Ispirati dai risultati delle simulazioni dei loro modelli di sensibilità, gli autori hanno poi esaminato altri 10 modelli climatici, i cui dati sono stati utilizzati nel recente 6° Rapporto di Valutazione dell’IPCC. I risultati hanno confermato le conclusioni iniziali degli autori. “Anche se il nostro studio dimostra la resilienza del fitoplancton, questo non implica che sia immune ai cambiamenti climatici indotti dall’uomo. Per esempio, un peggioramento dell’acidificazione degli oceani ridurrà i tassi di calcificazione di alcuni tipi di fitoplancton, il che può portare a cambiamenti su larga scala negli ecosistemi”, avverte il dottor Eun Young Kwon.

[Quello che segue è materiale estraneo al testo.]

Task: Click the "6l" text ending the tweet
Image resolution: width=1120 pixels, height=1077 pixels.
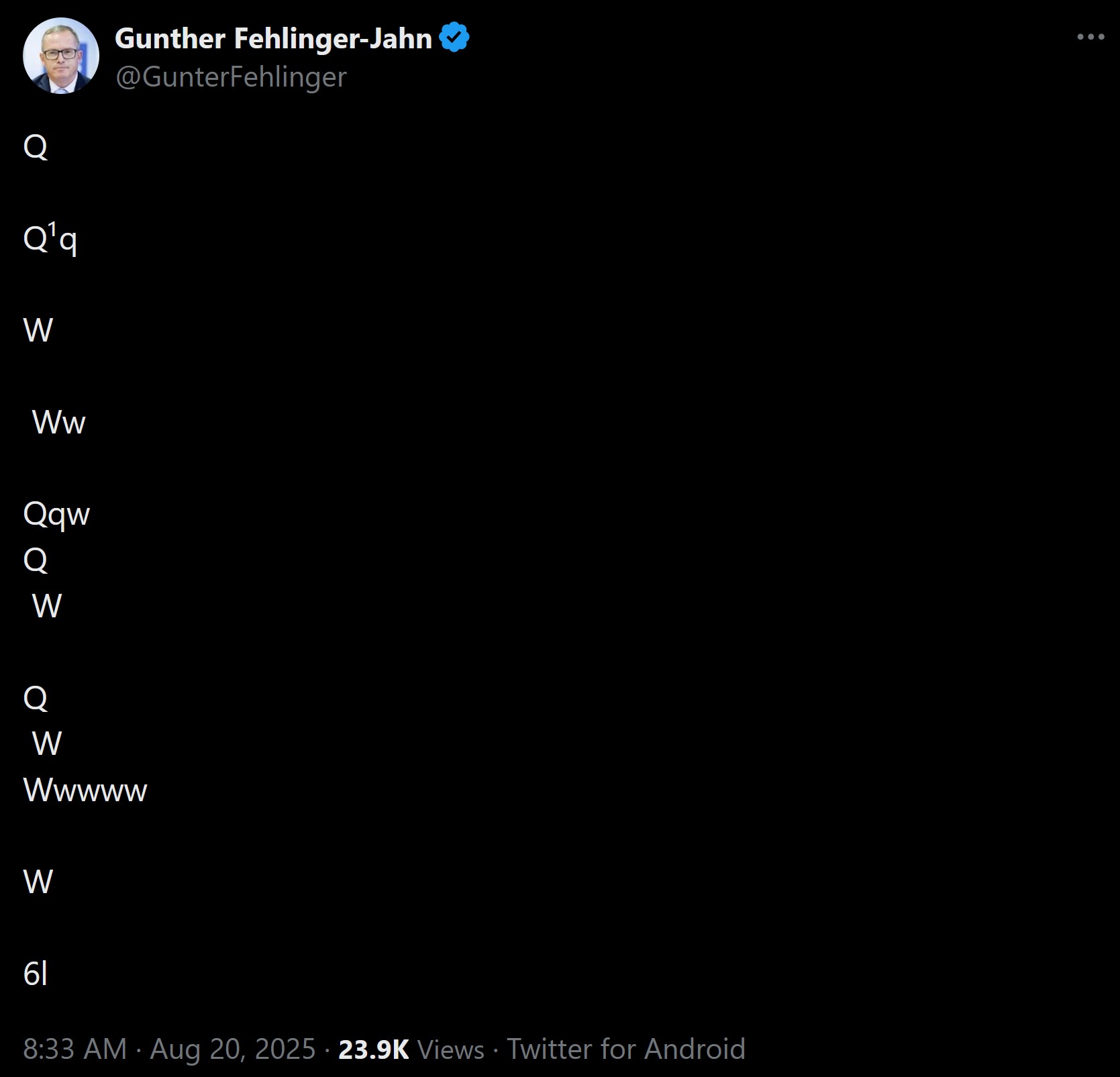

Questi fattori non sono ancora ben compresi né rappresentati nei modelli climatici. “I futuri modelli del sistema terrestre devono utilizzare rappresentazioni migliori, basate sulle osservazioni, di come il fitoplancton risponde a molteplici fattori di stress, tra cui il riscaldamento e l’acidificazione degli oceani. Questo è necessario per prevedere il futuro della vita marina sul nostro pianeta”, afferma il Prof. Axel Timmermann, coautore di questo studio e direttore del Centro IBS per la Fisica del Clima.